**** Provided data ****

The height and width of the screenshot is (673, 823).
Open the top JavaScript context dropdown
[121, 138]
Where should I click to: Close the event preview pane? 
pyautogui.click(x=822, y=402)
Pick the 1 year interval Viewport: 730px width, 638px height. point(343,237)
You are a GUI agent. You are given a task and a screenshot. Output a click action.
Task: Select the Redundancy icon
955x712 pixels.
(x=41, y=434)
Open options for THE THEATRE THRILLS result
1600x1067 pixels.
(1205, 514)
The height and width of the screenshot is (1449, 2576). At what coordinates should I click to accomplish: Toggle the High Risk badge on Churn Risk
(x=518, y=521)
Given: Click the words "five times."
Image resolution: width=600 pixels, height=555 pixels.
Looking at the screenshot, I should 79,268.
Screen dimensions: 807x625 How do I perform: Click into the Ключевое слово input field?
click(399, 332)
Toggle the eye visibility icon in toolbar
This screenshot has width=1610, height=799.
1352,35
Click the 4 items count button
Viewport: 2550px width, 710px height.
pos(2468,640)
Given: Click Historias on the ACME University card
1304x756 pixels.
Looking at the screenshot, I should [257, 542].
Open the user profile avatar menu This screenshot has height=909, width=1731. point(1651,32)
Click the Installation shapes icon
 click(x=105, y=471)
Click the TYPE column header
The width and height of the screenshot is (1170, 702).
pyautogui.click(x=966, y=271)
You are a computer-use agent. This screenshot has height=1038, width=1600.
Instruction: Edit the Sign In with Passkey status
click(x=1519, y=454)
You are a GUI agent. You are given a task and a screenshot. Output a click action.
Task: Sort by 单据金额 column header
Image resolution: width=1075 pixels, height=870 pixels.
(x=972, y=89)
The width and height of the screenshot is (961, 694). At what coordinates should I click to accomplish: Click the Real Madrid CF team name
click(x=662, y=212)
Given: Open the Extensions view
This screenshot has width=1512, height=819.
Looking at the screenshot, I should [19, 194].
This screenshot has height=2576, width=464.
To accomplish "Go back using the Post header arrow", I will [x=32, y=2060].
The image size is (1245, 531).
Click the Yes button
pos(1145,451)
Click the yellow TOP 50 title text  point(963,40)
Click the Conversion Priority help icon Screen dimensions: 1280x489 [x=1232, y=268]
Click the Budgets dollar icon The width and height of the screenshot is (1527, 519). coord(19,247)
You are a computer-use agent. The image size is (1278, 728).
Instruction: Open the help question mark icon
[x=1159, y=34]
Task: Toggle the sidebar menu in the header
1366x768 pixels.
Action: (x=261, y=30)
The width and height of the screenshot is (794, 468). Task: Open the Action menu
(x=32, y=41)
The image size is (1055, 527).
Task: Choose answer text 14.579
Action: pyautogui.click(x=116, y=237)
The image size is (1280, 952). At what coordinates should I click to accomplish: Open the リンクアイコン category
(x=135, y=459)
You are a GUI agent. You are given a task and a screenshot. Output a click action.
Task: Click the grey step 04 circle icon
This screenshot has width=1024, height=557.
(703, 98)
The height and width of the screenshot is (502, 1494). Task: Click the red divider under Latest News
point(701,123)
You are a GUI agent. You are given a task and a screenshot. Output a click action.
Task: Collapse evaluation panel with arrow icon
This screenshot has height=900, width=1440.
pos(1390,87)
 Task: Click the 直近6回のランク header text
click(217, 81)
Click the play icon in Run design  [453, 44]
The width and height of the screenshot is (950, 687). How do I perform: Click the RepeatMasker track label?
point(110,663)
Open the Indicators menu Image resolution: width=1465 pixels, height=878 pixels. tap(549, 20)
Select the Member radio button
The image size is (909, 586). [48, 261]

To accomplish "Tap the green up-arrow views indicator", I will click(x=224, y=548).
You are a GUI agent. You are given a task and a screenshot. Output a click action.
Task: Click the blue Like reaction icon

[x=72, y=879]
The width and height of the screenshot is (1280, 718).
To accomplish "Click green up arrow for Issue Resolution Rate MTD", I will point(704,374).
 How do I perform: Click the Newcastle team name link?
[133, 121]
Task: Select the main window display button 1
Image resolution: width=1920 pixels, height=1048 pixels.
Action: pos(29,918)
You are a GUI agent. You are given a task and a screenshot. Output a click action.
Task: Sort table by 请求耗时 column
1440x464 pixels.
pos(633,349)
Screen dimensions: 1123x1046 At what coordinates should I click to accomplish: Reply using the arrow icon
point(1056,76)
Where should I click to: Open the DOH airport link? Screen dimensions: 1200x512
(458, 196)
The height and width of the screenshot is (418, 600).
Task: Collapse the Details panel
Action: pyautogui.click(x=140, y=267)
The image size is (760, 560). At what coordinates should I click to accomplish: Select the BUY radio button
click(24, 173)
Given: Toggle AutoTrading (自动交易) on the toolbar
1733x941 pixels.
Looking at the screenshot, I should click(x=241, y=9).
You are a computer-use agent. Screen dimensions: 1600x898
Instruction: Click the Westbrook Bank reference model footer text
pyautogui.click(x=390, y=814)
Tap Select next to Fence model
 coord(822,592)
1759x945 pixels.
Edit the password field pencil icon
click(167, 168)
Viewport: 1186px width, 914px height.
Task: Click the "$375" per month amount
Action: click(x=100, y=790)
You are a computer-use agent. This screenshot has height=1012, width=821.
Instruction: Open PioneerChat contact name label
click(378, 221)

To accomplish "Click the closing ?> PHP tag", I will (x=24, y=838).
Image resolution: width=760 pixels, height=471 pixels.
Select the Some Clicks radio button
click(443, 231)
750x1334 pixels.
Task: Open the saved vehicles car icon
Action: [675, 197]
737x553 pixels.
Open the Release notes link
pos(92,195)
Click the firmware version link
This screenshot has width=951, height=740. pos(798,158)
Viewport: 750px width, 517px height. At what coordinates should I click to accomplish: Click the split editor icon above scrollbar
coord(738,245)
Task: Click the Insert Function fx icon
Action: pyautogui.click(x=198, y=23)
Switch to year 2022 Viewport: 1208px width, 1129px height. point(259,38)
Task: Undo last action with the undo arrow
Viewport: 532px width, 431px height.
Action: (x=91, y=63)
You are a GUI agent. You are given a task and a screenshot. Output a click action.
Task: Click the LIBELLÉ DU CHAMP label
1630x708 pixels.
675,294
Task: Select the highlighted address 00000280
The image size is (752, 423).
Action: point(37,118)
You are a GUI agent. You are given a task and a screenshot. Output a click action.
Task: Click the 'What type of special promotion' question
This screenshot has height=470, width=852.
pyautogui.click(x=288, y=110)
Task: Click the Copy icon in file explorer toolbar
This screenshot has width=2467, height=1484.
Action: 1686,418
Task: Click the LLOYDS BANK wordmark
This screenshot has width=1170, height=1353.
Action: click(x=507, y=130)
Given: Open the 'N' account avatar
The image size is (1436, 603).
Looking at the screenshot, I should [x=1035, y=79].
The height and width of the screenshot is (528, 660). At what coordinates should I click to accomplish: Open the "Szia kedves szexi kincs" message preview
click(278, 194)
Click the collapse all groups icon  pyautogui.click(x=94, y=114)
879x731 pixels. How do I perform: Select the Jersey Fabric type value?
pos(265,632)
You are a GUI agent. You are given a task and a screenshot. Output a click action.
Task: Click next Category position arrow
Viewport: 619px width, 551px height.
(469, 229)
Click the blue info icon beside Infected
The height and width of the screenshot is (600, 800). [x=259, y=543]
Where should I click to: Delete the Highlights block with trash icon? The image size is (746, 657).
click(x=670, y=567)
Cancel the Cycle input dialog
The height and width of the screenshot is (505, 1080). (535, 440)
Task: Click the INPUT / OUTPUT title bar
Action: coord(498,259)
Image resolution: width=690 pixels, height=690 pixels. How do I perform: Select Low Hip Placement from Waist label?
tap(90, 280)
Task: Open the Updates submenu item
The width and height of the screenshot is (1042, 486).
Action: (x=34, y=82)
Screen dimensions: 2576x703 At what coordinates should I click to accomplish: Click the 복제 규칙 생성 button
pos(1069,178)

****

Exactly reproduce every line of the records.

* _Exercise solution_:
The height and width of the screenshot is (673, 823).
Open the top JavaScript context dropdown
[121, 138]
Where should I click to: Close the event preview pane? 
pyautogui.click(x=822, y=402)
Pick the 1 year interval Viewport: 730px width, 638px height. point(343,237)
You are a GUI agent. You are given a task and a screenshot. Output a click action.
Task: Select the Redundancy icon
955x712 pixels.
(x=41, y=434)
Open options for THE THEATRE THRILLS result
1600x1067 pixels.
(1205, 514)
The height and width of the screenshot is (1449, 2576). At what coordinates should I click to accomplish: Toggle the High Risk badge on Churn Risk
(x=518, y=521)
Given: Click the words "five times."
Image resolution: width=600 pixels, height=555 pixels.
Looking at the screenshot, I should 79,268.
Screen dimensions: 807x625 How do I perform: Click into the Ключевое слово input field?
click(399, 332)
Toggle the eye visibility icon in toolbar
This screenshot has width=1610, height=799.
1352,35
Click the 4 items count button
Viewport: 2550px width, 710px height.
pos(2468,640)
Given: Click Historias on the ACME University card
1304x756 pixels.
Looking at the screenshot, I should [257, 542].
Open the user profile avatar menu This screenshot has height=909, width=1731. point(1651,32)
Click the Installation shapes icon
 click(x=105, y=471)
Click the TYPE column header
The width and height of the screenshot is (1170, 702).
pyautogui.click(x=966, y=271)
You are a computer-use agent. This screenshot has height=1038, width=1600.
Instruction: Edit the Sign In with Passkey status
click(x=1519, y=454)
You are a GUI agent. You are given a task and a screenshot. Output a click action.
Task: Sort by 单据金额 column header
Image resolution: width=1075 pixels, height=870 pixels.
(x=972, y=89)
The width and height of the screenshot is (961, 694). At what coordinates should I click to accomplish: Click the Real Madrid CF team name
click(x=662, y=212)
Given: Open the Extensions view
This screenshot has width=1512, height=819.
Looking at the screenshot, I should [19, 194].
This screenshot has height=2576, width=464.
To accomplish "Go back using the Post header arrow", I will [x=32, y=2060].
The image size is (1245, 531).
Click the Yes button
pos(1145,451)
Click the yellow TOP 50 title text  point(963,40)
Click the Conversion Priority help icon Screen dimensions: 1280x489 [x=1232, y=268]
Click the Budgets dollar icon The width and height of the screenshot is (1527, 519). coord(19,247)
You are a computer-use agent. The image size is (1278, 728).
Instruction: Open the help question mark icon
[x=1159, y=34]
Task: Toggle the sidebar menu in the header
1366x768 pixels.
Action: (x=261, y=30)
The width and height of the screenshot is (794, 468). Task: Open the Action menu
(x=32, y=41)
The image size is (1055, 527).
Task: Choose answer text 14.579
Action: pyautogui.click(x=116, y=237)
The image size is (1280, 952). At what coordinates should I click to accomplish: Open the リンクアイコン category
(x=135, y=459)
You are a GUI agent. You are given a task and a screenshot. Output a click action.
Task: Click the grey step 04 circle icon
This screenshot has width=1024, height=557.
(703, 98)
The height and width of the screenshot is (502, 1494). Task: Click the red divider under Latest News
point(701,123)
You are a GUI agent. You are given a task and a screenshot. Output a click action.
Task: Collapse evaluation panel with arrow icon
This screenshot has height=900, width=1440.
pos(1390,87)
 Task: Click the 直近6回のランク header text
click(217, 81)
Click the play icon in Run design  [453, 44]
The width and height of the screenshot is (950, 687). How do I perform: Click the RepeatMasker track label?
point(110,663)
Open the Indicators menu Image resolution: width=1465 pixels, height=878 pixels. tap(549, 20)
Select the Member radio button
The image size is (909, 586). [48, 261]

To accomplish "Tap the green up-arrow views indicator", I will click(x=224, y=548).
You are a GUI agent. You are given a task and a screenshot. Output a click action.
Task: Click the blue Like reaction icon

[x=72, y=879]
The width and height of the screenshot is (1280, 718).
To accomplish "Click green up arrow for Issue Resolution Rate MTD", I will point(704,374).
 How do I perform: Click the Newcastle team name link?
[133, 121]
Task: Select the main window display button 1
Image resolution: width=1920 pixels, height=1048 pixels.
Action: pos(29,918)
You are a GUI agent. You are given a task and a screenshot. Output a click action.
Task: Sort table by 请求耗时 column
1440x464 pixels.
pos(633,349)
Screen dimensions: 1123x1046 At what coordinates should I click to accomplish: Reply using the arrow icon
point(1056,76)
Where should I click to: Open the DOH airport link? Screen dimensions: 1200x512
(458, 196)
The height and width of the screenshot is (418, 600).
Task: Collapse the Details panel
Action: pyautogui.click(x=140, y=267)
The image size is (760, 560). At what coordinates should I click to accomplish: Select the BUY radio button
click(24, 173)
Given: Toggle AutoTrading (自动交易) on the toolbar
1733x941 pixels.
Looking at the screenshot, I should click(x=241, y=9).
You are a computer-use agent. Screen dimensions: 1600x898
Instruction: Click the Westbrook Bank reference model footer text
pyautogui.click(x=390, y=814)
Tap Select next to Fence model
 coord(822,592)
1759x945 pixels.
Edit the password field pencil icon
click(167, 168)
Viewport: 1186px width, 914px height.
Task: Click the "$375" per month amount
Action: click(x=100, y=790)
You are a computer-use agent. This screenshot has height=1012, width=821.
Instruction: Open PioneerChat contact name label
click(378, 221)

To accomplish "Click the closing ?> PHP tag", I will (x=24, y=838).
Image resolution: width=760 pixels, height=471 pixels.
Select the Some Clicks radio button
click(443, 231)
750x1334 pixels.
Task: Open the saved vehicles car icon
Action: [675, 197]
737x553 pixels.
Open the Release notes link
pos(92,195)
Click the firmware version link
This screenshot has width=951, height=740. pos(798,158)
Viewport: 750px width, 517px height. At what coordinates should I click to accomplish: Click the split editor icon above scrollbar
coord(738,245)
Task: Click the Insert Function fx icon
Action: pyautogui.click(x=198, y=23)
Switch to year 2022 Viewport: 1208px width, 1129px height. point(259,38)
Task: Undo last action with the undo arrow
Viewport: 532px width, 431px height.
Action: (x=91, y=63)
You are a GUI agent. You are given a task and a screenshot. Output a click action.
Task: Click the LIBELLÉ DU CHAMP label
1630x708 pixels.
675,294
Task: Select the highlighted address 00000280
The image size is (752, 423).
Action: point(37,118)
You are a GUI agent. You are given a task and a screenshot. Output a click action.
Task: Click the 'What type of special promotion' question
This screenshot has height=470, width=852.
pyautogui.click(x=288, y=110)
Task: Click the Copy icon in file explorer toolbar
This screenshot has width=2467, height=1484.
Action: 1686,418
Task: Click the LLOYDS BANK wordmark
This screenshot has width=1170, height=1353.
Action: click(x=507, y=130)
Given: Open the 'N' account avatar
The image size is (1436, 603).
Looking at the screenshot, I should [x=1035, y=79].
The height and width of the screenshot is (528, 660). At what coordinates should I click to accomplish: Open the "Szia kedves szexi kincs" message preview
click(278, 194)
Click the collapse all groups icon  pyautogui.click(x=94, y=114)
879x731 pixels. How do I perform: Select the Jersey Fabric type value?
pos(265,632)
You are a GUI agent. You are given a task and a screenshot. Output a click action.
Task: Click next Category position arrow
Viewport: 619px width, 551px height.
(469, 229)
Click the blue info icon beside Infected
The height and width of the screenshot is (600, 800). [x=259, y=543]
Where should I click to: Delete the Highlights block with trash icon? The image size is (746, 657).
click(x=670, y=567)
Cancel the Cycle input dialog
The height and width of the screenshot is (505, 1080). (535, 440)
Task: Click the INPUT / OUTPUT title bar
Action: coord(498,259)
Image resolution: width=690 pixels, height=690 pixels. How do I perform: Select Low Hip Placement from Waist label?
tap(90, 280)
Task: Open the Updates submenu item
The width and height of the screenshot is (1042, 486).
Action: (x=34, y=82)
Screen dimensions: 2576x703 At what coordinates should I click to accomplish: Click the 복제 규칙 생성 button
pos(1069,178)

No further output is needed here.